さて話を少し戻して、馬酔木23年3月号で登四郎の「ぬばたまの黒飴さはに良寛忌」が巻頭となったときに戻ってみたい。すでに見てきた資料によれば波郷は、翌月馬酔木に復帰するという前提で到着した馬酔木の新樹集を読み、登四郎の「ぬばたま」の句が巻頭にあることを見て、「黒飴の句は俳句に必要な具象性を持たない、余りに趣味に溺れた句である」「こんな句を作っているような馬酔木には復帰できない」といっていた。

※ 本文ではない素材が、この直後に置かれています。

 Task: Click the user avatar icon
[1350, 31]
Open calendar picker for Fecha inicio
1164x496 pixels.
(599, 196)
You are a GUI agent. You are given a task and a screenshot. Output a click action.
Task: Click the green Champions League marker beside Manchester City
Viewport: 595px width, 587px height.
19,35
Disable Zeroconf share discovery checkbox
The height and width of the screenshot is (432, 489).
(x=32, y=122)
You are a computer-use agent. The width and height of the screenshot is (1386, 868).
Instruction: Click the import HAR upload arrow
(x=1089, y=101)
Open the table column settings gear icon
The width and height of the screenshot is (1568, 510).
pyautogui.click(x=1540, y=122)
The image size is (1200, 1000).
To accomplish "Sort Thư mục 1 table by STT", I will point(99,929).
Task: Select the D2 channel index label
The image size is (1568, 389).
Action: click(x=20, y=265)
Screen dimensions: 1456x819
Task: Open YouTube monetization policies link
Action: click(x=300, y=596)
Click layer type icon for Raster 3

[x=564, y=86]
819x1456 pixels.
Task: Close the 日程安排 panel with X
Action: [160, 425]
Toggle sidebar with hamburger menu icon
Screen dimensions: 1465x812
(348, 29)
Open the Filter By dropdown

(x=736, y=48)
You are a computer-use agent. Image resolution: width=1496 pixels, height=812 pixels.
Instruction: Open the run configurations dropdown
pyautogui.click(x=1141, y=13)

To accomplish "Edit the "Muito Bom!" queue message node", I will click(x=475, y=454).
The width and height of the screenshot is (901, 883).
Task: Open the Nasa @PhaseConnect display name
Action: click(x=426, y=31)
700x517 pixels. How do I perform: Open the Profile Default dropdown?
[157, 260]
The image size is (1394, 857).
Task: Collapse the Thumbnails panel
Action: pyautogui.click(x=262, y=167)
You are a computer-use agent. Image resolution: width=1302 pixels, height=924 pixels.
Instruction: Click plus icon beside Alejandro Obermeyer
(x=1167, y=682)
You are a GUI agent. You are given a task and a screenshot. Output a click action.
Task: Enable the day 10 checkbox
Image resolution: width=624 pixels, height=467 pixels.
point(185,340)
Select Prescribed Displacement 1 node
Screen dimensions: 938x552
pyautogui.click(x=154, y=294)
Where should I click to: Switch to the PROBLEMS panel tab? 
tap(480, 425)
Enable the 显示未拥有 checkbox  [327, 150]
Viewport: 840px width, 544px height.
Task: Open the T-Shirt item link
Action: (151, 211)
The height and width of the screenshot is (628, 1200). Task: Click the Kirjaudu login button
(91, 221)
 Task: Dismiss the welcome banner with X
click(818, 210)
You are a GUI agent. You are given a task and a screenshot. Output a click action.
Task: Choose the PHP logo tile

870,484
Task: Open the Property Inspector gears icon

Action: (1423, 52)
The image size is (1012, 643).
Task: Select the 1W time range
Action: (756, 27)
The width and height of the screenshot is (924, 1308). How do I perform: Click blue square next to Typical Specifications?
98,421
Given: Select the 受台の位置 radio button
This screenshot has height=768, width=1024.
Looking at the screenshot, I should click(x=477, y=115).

その意味で、波郷にとっては、23年4月号の馬酔木復帰の第1回の投稿は、秋桜子はじめ馬酔木の同人会員に対するメッセージであると同時に、またその直前に馬酔木から離脱した山口誓子一派に対するメッセージでもあり(当時、秋桜子や波郷がいかに天狼に対し敵愾心を持っていたかは後述する)、ひいては全俳壇に対するメッセージでもあった(おそらく、その時の俳壇は、天狼(誓子と新興俳句派)、馬酔木(秋桜子・波郷)、寒雷、草田男を中心に動いていたといってよいであろう)が、しかし一方で、「こんな句を作っているような馬酔木には復帰できない」とまで直前に批判した能村登四郎に対するメッセージでもあったはずだ。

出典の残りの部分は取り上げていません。